Ilustração da capa de José Pádua (n. 1934).

 

Este volume foi publicado pela Casa dos Estudantes do Império (CEI) numa edição dactilografada e policopiada, no seu miolo, embora apresente uma capa impressa tipograficamente, a exemplo de outras edições anteriores.

 

A CEI foi fundada em 1944 e extinta em 1965, depois de o Estado Novo concluir que seria um foco de instabilidade e contestação à sua política colonial, acção que atingiu um ponto alto com a saída clandestina do país, em 1961, de cerca de cem estudantes, os quais vieram posteriormente a desempenhar relevante acção nos movimentos de libertação africanos.

 

A CEI publicava também um boletim intitulado Mensagem, promovendo ainda a edição de várias outras obras, como a anterior Antologia de Poetas Angolanos, lançada em 1962.

 

Para esta colectânea, Alfredo Margarido, autor da introdução crítica de teor literário, histórico e sociológico, selecionou poemas de (por ordem de indexação na obra) Caetano da Costa Alegre (1864-1890), Francisco José Tenreiro (1921-1963), Alda do Espírito Santo (1926-2010), António Alves Tomaz Medeiros (1931-2019), Maria Manuela Margarido (1925-2007), Marcelo da Veiga (1892-1976) e Francisco Stockler (1834-1881).
+--
• CONJUNTO DE TAREFAS
A. Traduza para inglês esta frase do excerto sobre a Casa dos Estudantes do Império: "A CEI publicava também um boletim intitulado Mensagem, promovendo ainda a edição de várias outras obras, como a anterior Antologia de Poetas Angolanos, lançada em 1962."
B. Reproduza o trecho do excerto sobre a Casa dos Estudantes do Império que começa nas palavras "Este volume foi" e termina depois de "outras edições anteriores.".
C. Segundo o excerto sobre a Casa dos Estudantes do Império, em que ano foi extinta a CEI?
+--
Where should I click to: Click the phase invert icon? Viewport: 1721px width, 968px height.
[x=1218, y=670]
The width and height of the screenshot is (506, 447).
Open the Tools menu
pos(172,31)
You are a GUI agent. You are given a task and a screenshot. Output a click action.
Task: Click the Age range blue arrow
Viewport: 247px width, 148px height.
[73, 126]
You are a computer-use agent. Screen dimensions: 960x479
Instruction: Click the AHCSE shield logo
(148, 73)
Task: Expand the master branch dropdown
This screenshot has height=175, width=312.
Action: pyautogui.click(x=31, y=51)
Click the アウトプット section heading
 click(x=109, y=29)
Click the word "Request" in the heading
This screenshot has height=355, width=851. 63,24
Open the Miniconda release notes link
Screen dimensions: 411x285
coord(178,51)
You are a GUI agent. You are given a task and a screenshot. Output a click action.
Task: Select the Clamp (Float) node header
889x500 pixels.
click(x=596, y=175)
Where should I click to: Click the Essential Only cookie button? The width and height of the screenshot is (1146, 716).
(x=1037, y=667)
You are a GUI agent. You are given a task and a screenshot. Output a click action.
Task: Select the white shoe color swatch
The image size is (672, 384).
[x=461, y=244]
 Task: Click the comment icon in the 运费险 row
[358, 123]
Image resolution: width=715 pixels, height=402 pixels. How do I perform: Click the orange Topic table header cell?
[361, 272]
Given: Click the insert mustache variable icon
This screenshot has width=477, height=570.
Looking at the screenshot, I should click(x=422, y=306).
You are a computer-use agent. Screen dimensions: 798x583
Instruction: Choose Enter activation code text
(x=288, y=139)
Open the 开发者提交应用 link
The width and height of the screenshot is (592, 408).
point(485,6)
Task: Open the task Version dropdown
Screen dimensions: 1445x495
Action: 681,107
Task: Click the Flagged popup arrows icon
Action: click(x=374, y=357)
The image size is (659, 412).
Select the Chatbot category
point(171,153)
+--
• RESPOSTAS POR TAREFA
A. The CEI also published a bulletin titled Mensagem, and it further promoted the publication of several other works, such as the earlier Antologia de Poetas Angolanos, released in 1962.

B.
Este volume foi publicado pela Casa dos Estudantes do Império (CEI) numa edição dactilografada e policopiada, no seu miolo, embora apresente uma capa impressa tipograficamente, a exemplo de outras edições anteriores.

C. Em 1965.